In the example the statuses column has been restricted to only include Published, then using the Criteria.apply
method the corresponding records in the three other columns have also been removed to keep all of the columns consistent. Remember that the apply method is only useful if the different columns contain the same number of records.
Critieria can also be combined together to restrict the data in multiple ways. The below example restricts the book age column to books older than one but less than five years old by using the Criteria.lessThan()

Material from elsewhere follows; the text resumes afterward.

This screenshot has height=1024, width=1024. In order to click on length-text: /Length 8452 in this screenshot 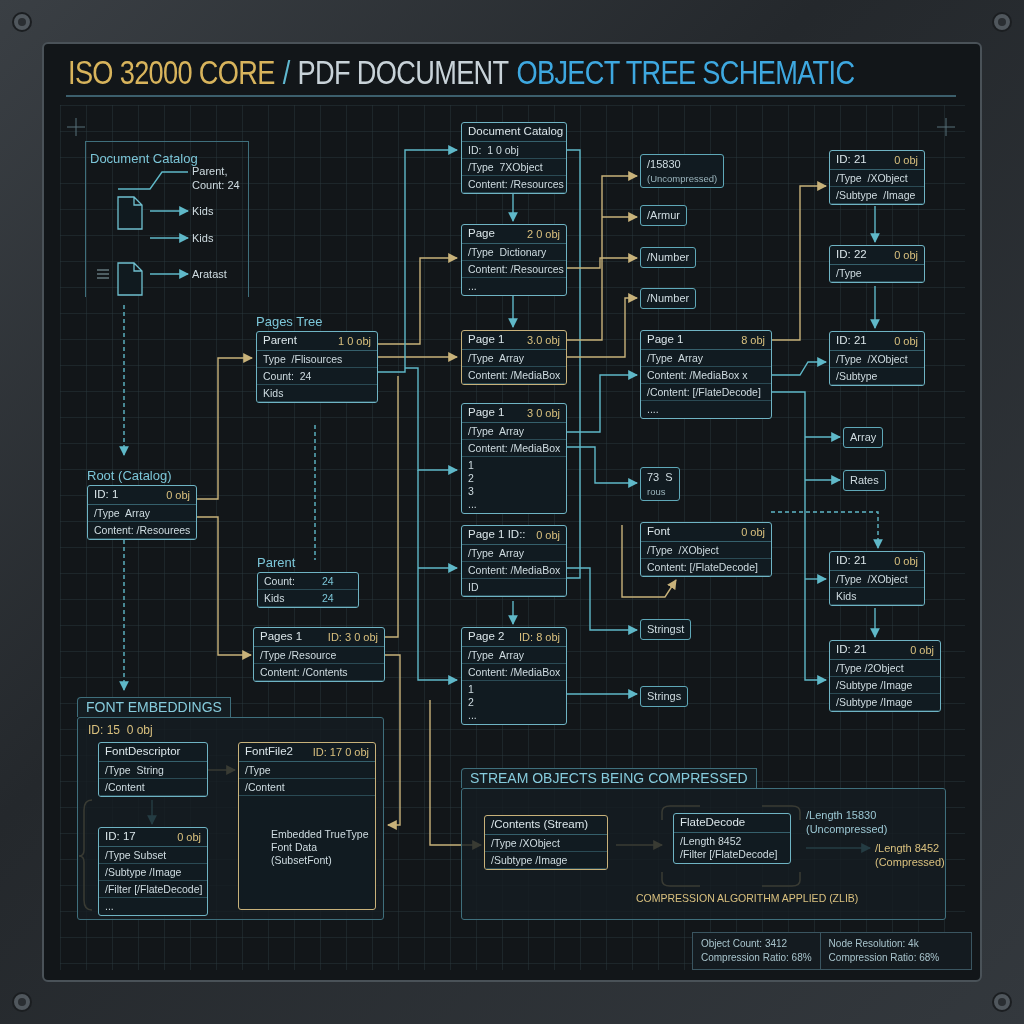, I will do `click(908, 848)`.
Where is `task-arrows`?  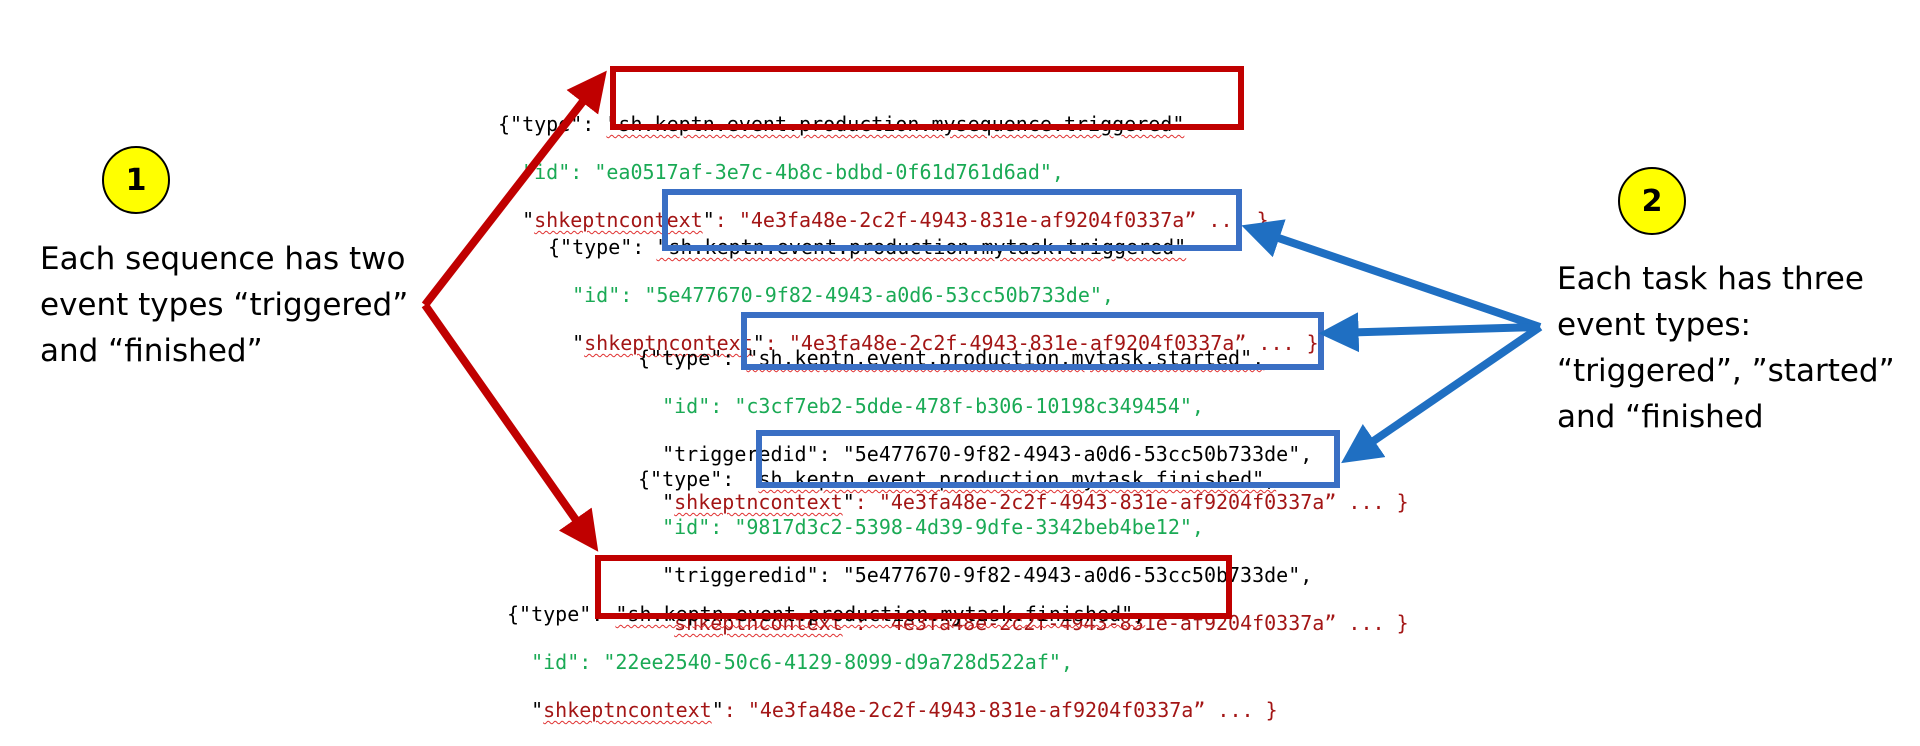
task-arrows is located at coordinates (1392, 342).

and Criteria.greaterThan()
methods.
Criteria.create(); ages = Criteria.greaterThan(ages, 1); ages = Criteria.lessThan(ages, 5); titles = Criteria.apply(titles); authors = Criteria.apply(authors); statuses = Criteria.apply(statuses);
Sometimes there is duplicate data that needs to be removed, to remove this information you can use the Criteria.unique
method.
Criteria.create(); titles = Criteria.unique(titles); authors = Criteria.apply(authors); ages = Criteria.apply(ages); statuses = Criteria.apply(statuses);
Now any duplicate rows based on the title collumn will be removed. The next method is the Criteria.remove
method. This removes items from the column if those column values are found in the array parameter.
var authorsToRemove = ["Mike","Rachel"]; Criteria.create(); authors = Criteria.remove(authors, authorsToRemove); titles = Criteria.apply(titles); ages = Criteria.apply(ages); statuses = Criteria.apply(statuses);
Here all records who equal Mike and Rachel in the authors column are removed the apply method then removes the corresponding records from the other columns.